In the course of writing my previous post on women in SF, I happened to look up some older women authors on Wikipedia to check out their eras of publication, because I was thinking of adding a bit about some of them as well.
And that's when I learned the distressing and annoying fact that Zenna Henderson is buried in a cemetery in a small rural Arizona town called St. David.
What's distressing and annoying about it is that I was just there! I was! I drove right through town on my Arizona trip. And I didn't know! I may never be back there again, and now, just after getting home, do I learn that I missed out on this rare opportunity to pay my respects at a beloved author's grave.
Not only that, this isn't the first time this has happened. A couple decades ago, I had just completed the closest thing to a long cross-country drive I've made as an adult, from Michigan to California, when I happened to learn that Philip K. Dick is buried in the unlikely town of Fort Morgan, Colorado. (I think his father had once lived there and bought a family plot, or something. But PKD had no personal connection to the place. At least Zenderson was from southern Arizona, which should have come to mind.)
And what windswept eastern Colorado town had I actually briefly stopped at for a break on my long drive? Fort Morgan. Had I known ...? No.
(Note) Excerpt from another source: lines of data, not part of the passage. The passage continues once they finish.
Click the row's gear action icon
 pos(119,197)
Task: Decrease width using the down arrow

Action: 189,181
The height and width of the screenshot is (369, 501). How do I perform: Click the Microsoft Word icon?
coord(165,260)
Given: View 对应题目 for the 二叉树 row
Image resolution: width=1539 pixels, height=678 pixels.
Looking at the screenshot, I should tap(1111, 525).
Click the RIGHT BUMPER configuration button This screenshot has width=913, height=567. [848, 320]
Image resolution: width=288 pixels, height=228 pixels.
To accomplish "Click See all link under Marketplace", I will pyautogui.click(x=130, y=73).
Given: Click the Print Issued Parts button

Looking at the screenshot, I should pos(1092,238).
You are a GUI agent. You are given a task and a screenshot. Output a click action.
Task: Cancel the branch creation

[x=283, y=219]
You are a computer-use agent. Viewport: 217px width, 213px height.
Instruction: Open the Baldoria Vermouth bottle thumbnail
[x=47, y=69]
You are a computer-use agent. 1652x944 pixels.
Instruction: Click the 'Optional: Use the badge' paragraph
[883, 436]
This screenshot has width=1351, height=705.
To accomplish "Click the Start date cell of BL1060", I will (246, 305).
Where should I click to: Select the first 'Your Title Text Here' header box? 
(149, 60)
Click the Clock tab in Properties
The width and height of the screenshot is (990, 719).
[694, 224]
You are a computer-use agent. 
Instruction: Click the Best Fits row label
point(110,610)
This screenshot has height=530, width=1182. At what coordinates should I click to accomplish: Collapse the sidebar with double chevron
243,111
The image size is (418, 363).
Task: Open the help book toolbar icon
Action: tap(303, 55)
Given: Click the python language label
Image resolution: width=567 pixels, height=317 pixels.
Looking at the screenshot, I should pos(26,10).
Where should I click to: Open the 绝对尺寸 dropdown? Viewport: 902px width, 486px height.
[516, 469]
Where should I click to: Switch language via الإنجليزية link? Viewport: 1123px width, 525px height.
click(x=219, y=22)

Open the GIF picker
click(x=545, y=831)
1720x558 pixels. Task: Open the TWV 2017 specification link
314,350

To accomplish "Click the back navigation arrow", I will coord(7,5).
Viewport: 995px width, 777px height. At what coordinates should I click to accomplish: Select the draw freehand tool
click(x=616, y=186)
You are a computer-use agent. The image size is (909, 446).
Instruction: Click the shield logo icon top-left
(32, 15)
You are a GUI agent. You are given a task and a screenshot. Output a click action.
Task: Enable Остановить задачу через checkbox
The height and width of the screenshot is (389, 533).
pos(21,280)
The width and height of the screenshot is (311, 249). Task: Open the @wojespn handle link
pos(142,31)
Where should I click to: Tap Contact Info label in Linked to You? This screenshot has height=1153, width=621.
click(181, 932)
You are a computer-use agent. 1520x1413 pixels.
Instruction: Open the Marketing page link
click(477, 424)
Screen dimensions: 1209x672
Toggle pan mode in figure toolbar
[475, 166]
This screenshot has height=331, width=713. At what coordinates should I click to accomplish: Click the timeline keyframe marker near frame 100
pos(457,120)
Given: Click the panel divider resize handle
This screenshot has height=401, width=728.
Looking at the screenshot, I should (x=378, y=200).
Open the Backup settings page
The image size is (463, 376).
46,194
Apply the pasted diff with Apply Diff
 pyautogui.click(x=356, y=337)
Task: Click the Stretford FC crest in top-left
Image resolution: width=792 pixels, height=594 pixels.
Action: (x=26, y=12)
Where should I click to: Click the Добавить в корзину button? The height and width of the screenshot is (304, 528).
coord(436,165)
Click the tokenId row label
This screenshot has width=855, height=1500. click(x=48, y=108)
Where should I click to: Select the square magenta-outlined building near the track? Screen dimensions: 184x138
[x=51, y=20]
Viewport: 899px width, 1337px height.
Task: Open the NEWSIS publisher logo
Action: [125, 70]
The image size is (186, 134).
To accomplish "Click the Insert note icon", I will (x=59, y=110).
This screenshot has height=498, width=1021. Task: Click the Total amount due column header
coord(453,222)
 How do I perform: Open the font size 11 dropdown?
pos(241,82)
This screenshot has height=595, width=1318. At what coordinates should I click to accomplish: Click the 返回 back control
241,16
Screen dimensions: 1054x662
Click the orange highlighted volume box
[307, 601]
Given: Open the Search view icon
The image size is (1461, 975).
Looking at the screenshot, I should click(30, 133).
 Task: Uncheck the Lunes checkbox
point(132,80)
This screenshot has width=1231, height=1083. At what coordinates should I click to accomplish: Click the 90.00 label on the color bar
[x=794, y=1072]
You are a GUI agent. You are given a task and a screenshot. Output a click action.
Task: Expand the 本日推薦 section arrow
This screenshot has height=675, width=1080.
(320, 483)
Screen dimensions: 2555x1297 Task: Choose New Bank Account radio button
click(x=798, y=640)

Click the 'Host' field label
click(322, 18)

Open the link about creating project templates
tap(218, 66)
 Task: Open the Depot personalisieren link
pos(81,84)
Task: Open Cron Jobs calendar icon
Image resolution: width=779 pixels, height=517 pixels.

There are some cases where I've gotten to graves. On a couple of occasions in pursuit of data about obscure Tolkien-related figures, I've gone to their hometowns to look for information in the back files of the local newspaper, which can be found in no other library; and the information includes that they're buried in a local cemetery. So I go out to pay my respects, and on one occasion learned from the office that the grave, even over half a century later, was still unmarked. I thought that very sad.